begin Information provided

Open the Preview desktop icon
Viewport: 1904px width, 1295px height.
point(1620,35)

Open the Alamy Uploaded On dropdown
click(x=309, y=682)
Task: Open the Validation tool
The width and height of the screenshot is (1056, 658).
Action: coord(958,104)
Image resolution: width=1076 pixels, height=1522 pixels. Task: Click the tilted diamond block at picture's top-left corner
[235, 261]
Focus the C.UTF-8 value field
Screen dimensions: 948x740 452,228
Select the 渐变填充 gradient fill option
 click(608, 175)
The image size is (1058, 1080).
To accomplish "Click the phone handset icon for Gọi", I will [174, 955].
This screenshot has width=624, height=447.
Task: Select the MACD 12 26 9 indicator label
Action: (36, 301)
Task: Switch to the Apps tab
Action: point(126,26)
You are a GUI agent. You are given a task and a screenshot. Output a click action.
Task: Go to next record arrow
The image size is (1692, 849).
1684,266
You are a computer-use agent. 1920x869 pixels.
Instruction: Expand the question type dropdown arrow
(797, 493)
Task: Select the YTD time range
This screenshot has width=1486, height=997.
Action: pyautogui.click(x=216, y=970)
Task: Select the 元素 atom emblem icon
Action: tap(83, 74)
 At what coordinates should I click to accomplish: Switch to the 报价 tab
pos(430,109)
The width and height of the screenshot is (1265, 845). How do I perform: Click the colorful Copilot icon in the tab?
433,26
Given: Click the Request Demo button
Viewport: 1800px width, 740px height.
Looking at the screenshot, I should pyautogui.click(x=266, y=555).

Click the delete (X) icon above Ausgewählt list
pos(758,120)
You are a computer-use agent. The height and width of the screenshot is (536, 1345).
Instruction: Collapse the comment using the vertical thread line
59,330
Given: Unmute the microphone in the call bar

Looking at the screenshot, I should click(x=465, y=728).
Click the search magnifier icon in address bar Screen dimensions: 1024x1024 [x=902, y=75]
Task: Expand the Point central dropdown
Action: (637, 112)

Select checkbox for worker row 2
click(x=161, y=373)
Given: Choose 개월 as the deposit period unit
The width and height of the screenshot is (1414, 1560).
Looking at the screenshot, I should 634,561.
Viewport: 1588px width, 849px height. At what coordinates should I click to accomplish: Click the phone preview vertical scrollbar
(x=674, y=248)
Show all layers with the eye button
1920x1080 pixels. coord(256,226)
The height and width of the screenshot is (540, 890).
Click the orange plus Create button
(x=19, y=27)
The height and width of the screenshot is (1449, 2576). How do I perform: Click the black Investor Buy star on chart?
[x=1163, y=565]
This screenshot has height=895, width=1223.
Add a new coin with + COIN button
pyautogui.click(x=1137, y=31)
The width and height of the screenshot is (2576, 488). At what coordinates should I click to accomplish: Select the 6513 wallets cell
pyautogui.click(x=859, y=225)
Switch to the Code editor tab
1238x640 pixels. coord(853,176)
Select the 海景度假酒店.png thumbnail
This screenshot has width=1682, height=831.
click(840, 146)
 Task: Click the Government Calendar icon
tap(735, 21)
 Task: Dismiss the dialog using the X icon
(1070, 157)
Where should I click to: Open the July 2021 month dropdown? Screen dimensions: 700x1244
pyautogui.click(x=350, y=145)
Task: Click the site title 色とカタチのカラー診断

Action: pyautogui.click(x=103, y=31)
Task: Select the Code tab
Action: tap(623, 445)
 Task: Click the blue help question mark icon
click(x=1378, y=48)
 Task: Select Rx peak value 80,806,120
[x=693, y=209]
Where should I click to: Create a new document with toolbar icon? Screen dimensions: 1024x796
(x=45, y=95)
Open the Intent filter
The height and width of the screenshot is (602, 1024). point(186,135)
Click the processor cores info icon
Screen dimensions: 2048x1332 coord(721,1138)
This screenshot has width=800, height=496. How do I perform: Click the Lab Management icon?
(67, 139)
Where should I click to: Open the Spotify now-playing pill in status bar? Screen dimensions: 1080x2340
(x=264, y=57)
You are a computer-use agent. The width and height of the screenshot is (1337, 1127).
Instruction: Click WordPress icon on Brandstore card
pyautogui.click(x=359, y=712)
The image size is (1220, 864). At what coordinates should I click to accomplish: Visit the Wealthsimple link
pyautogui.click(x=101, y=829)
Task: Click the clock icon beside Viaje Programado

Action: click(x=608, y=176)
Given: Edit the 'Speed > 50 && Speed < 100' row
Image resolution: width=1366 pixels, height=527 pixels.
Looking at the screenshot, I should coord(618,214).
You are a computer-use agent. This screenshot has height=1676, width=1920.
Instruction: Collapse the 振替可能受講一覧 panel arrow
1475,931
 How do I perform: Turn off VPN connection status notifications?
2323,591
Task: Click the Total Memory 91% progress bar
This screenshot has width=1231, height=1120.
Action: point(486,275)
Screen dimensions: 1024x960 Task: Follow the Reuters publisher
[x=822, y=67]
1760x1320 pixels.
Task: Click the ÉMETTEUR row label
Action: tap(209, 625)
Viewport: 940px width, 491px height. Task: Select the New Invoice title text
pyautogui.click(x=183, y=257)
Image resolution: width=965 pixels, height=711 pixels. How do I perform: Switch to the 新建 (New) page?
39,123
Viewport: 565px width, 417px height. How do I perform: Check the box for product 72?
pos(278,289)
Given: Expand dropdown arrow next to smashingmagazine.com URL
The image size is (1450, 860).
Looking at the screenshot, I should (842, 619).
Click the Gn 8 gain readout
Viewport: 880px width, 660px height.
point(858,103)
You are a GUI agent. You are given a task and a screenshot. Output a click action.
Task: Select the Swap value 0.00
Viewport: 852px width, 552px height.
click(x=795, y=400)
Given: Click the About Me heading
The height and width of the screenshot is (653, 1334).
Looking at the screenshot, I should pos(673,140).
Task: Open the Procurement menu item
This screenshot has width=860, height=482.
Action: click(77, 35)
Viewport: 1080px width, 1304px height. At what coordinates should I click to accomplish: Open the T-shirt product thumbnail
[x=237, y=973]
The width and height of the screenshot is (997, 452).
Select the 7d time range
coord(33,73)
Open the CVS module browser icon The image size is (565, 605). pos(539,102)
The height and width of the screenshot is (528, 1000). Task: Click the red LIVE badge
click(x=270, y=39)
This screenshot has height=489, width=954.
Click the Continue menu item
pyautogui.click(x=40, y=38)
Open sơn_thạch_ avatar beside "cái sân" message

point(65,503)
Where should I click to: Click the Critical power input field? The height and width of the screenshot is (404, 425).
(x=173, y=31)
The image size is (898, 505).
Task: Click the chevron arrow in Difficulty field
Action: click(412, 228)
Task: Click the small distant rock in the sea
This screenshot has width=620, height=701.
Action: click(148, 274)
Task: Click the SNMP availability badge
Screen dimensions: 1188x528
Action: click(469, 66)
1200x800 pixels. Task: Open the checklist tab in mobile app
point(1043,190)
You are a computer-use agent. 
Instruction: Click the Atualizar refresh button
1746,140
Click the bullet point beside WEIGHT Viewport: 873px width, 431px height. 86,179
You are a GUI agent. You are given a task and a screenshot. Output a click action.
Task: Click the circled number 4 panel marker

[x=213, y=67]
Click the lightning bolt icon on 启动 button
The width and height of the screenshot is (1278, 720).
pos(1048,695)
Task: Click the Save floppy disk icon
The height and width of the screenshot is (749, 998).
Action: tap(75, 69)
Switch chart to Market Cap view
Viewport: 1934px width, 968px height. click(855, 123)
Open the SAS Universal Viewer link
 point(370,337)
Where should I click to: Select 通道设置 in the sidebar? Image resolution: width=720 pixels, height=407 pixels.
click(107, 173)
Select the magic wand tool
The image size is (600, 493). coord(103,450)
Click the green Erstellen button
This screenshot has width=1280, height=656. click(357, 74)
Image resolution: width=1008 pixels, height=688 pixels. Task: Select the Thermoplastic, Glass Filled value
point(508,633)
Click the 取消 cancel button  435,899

end Information provided

Task goal: Rewrite the material above in full, changing "floppy disk" to "diskette" wherever it occurs and leaving every other line unchanged.

Response to the exercise:
Open the Preview desktop icon
Viewport: 1904px width, 1295px height.
point(1620,35)

Open the Alamy Uploaded On dropdown
click(x=309, y=682)
Task: Open the Validation tool
The width and height of the screenshot is (1056, 658).
Action: coord(958,104)
Image resolution: width=1076 pixels, height=1522 pixels. Task: Click the tilted diamond block at picture's top-left corner
[235, 261]
Focus the C.UTF-8 value field
Screen dimensions: 948x740 452,228
Select the 渐变填充 gradient fill option
 click(608, 175)
The image size is (1058, 1080).
To accomplish "Click the phone handset icon for Gọi", I will [174, 955].
This screenshot has width=624, height=447.
Task: Select the MACD 12 26 9 indicator label
Action: (36, 301)
Task: Switch to the Apps tab
Action: point(126,26)
You are a GUI agent. You are given a task and a screenshot. Output a click action.
Task: Go to next record arrow
The image size is (1692, 849).
1684,266
You are a computer-use agent. 1920x869 pixels.
Instruction: Expand the question type dropdown arrow
(797, 493)
Task: Select the YTD time range
This screenshot has width=1486, height=997.
Action: pyautogui.click(x=216, y=970)
Task: Select the 元素 atom emblem icon
Action: tap(83, 74)
 At what coordinates should I click to accomplish: Switch to the 报价 tab
pos(430,109)
The width and height of the screenshot is (1265, 845). How do I perform: Click the colorful Copilot icon in the tab?
433,26
Given: Click the Request Demo button
Viewport: 1800px width, 740px height.
Looking at the screenshot, I should pyautogui.click(x=266, y=555).

Click the delete (X) icon above Ausgewählt list
pos(758,120)
You are a computer-use agent. The height and width of the screenshot is (536, 1345).
Instruction: Collapse the comment using the vertical thread line
59,330
Given: Unmute the microphone in the call bar

Looking at the screenshot, I should click(x=465, y=728).
Click the search magnifier icon in address bar Screen dimensions: 1024x1024 [x=902, y=75]
Task: Expand the Point central dropdown
Action: (637, 112)

Select checkbox for worker row 2
click(x=161, y=373)
Given: Choose 개월 as the deposit period unit
The width and height of the screenshot is (1414, 1560).
Looking at the screenshot, I should 634,561.
Viewport: 1588px width, 849px height. At what coordinates should I click to accomplish: Click the phone preview vertical scrollbar
(x=674, y=248)
Show all layers with the eye button
1920x1080 pixels. coord(256,226)
The height and width of the screenshot is (540, 890).
Click the orange plus Create button
(x=19, y=27)
The height and width of the screenshot is (1449, 2576). How do I perform: Click the black Investor Buy star on chart?
[x=1163, y=565]
This screenshot has height=895, width=1223.
Add a new coin with + COIN button
pyautogui.click(x=1137, y=31)
The width and height of the screenshot is (2576, 488). At what coordinates should I click to accomplish: Select the 6513 wallets cell
pyautogui.click(x=859, y=225)
Switch to the Code editor tab
1238x640 pixels. coord(853,176)
Select the 海景度假酒店.png thumbnail
This screenshot has width=1682, height=831.
click(840, 146)
 Task: Click the Government Calendar icon
tap(735, 21)
 Task: Dismiss the dialog using the X icon
(1070, 157)
Where should I click to: Open the July 2021 month dropdown? Screen dimensions: 700x1244
pyautogui.click(x=350, y=145)
Task: Click the site title 色とカタチのカラー診断

Action: pyautogui.click(x=103, y=31)
Task: Select the Code tab
Action: tap(623, 445)
 Task: Click the blue help question mark icon
click(x=1378, y=48)
 Task: Select Rx peak value 80,806,120
[x=693, y=209]
Where should I click to: Create a new document with toolbar icon? Screen dimensions: 1024x796
(x=45, y=95)
Open the Intent filter
The height and width of the screenshot is (602, 1024). point(186,135)
Click the processor cores info icon
Screen dimensions: 2048x1332 coord(721,1138)
This screenshot has width=800, height=496. How do I perform: Click the Lab Management icon?
(67, 139)
Where should I click to: Open the Spotify now-playing pill in status bar? Screen dimensions: 1080x2340
(x=264, y=57)
You are a computer-use agent. The width and height of the screenshot is (1337, 1127).
Instruction: Click WordPress icon on Brandstore card
pyautogui.click(x=359, y=712)
The image size is (1220, 864). At what coordinates should I click to accomplish: Visit the Wealthsimple link
pyautogui.click(x=101, y=829)
Task: Click the clock icon beside Viaje Programado

Action: click(x=608, y=176)
Given: Edit the 'Speed > 50 && Speed < 100' row
Image resolution: width=1366 pixels, height=527 pixels.
Looking at the screenshot, I should coord(618,214).
You are a computer-use agent. This screenshot has height=1676, width=1920.
Instruction: Collapse the 振替可能受講一覧 panel arrow
1475,931
 How do I perform: Turn off VPN connection status notifications?
2323,591
Task: Click the Total Memory 91% progress bar
This screenshot has width=1231, height=1120.
Action: point(486,275)
Screen dimensions: 1024x960 Task: Follow the Reuters publisher
[x=822, y=67]
1760x1320 pixels.
Task: Click the ÉMETTEUR row label
Action: tap(209, 625)
Viewport: 940px width, 491px height. Task: Select the New Invoice title text
pyautogui.click(x=183, y=257)
Image resolution: width=965 pixels, height=711 pixels. How do I perform: Switch to the 新建 (New) page?
39,123
Viewport: 565px width, 417px height. How do I perform: Check the box for product 72?
pos(278,289)
Given: Expand dropdown arrow next to smashingmagazine.com URL
The image size is (1450, 860).
Looking at the screenshot, I should (842, 619).
Click the Gn 8 gain readout
Viewport: 880px width, 660px height.
point(858,103)
You are a GUI agent. You are given a task and a screenshot. Output a click action.
Task: Select the Swap value 0.00
Viewport: 852px width, 552px height.
click(x=795, y=400)
Given: Click the About Me heading
The height and width of the screenshot is (653, 1334).
Looking at the screenshot, I should pos(673,140).
Task: Open the Procurement menu item
This screenshot has width=860, height=482.
Action: click(77, 35)
Viewport: 1080px width, 1304px height. At what coordinates should I click to accomplish: Open the T-shirt product thumbnail
[x=237, y=973]
The width and height of the screenshot is (997, 452).
Select the 7d time range
coord(33,73)
Open the CVS module browser icon The image size is (565, 605). pos(539,102)
The height and width of the screenshot is (528, 1000). Task: Click the red LIVE badge
click(x=270, y=39)
This screenshot has height=489, width=954.
Click the Continue menu item
pyautogui.click(x=40, y=38)
Open sơn_thạch_ avatar beside "cái sân" message

point(65,503)
Where should I click to: Click the Critical power input field? The height and width of the screenshot is (404, 425).
(x=173, y=31)
The image size is (898, 505).
Task: Click the chevron arrow in Difficulty field
Action: click(412, 228)
Task: Click the small distant rock in the sea
This screenshot has width=620, height=701.
Action: click(148, 274)
Task: Click the SNMP availability badge
Screen dimensions: 1188x528
Action: click(469, 66)
1200x800 pixels. Task: Open the checklist tab in mobile app
point(1043,190)
You are a computer-use agent. 
Instruction: Click the Atualizar refresh button
1746,140
Click the bullet point beside WEIGHT Viewport: 873px width, 431px height. 86,179
You are a GUI agent. You are given a task and a screenshot. Output a click action.
Task: Click the circled number 4 panel marker

[x=213, y=67]
Click the lightning bolt icon on 启动 button
The width and height of the screenshot is (1278, 720).
pos(1048,695)
Task: Click the Save diskette icon
The height and width of the screenshot is (749, 998).
Action: tap(75, 69)
Switch chart to Market Cap view
Viewport: 1934px width, 968px height. click(855, 123)
Open the SAS Universal Viewer link
 point(370,337)
Where should I click to: Select 通道设置 in the sidebar? Image resolution: width=720 pixels, height=407 pixels.
click(107, 173)
Select the magic wand tool
The image size is (600, 493). coord(103,450)
Click the green Erstellen button
This screenshot has width=1280, height=656. click(357, 74)
Image resolution: width=1008 pixels, height=688 pixels. Task: Select the Thermoplastic, Glass Filled value
point(508,633)
Click the 取消 cancel button  435,899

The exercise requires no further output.